_REQUIREMENTS_: Render the lines from the one containing "Open the @AfcGabeast handle link" through the one containing "[x=417, y=92]" as a numbered list, omitting blank lines.

_PROVIDED RECORDS_:
......
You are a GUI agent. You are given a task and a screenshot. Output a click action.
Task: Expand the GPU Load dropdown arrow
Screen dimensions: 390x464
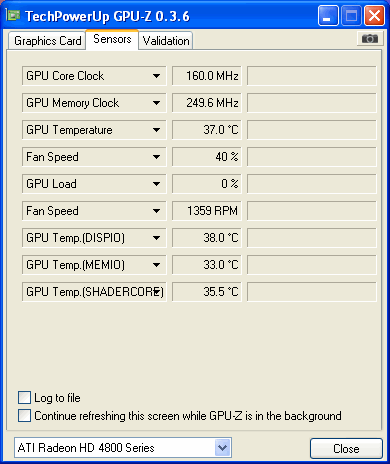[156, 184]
......
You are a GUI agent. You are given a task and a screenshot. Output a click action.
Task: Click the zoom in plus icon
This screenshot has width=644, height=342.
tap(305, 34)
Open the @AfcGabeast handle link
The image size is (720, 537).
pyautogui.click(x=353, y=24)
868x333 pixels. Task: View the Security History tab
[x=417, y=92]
......
_TASK RESPONSE_:
1. Open the @AfcGabeast handle link
2. The image size is (720, 537).
3. pyautogui.click(x=353, y=24)
4. 868x333 pixels. Task: View the Security History tab
5. [x=417, y=92]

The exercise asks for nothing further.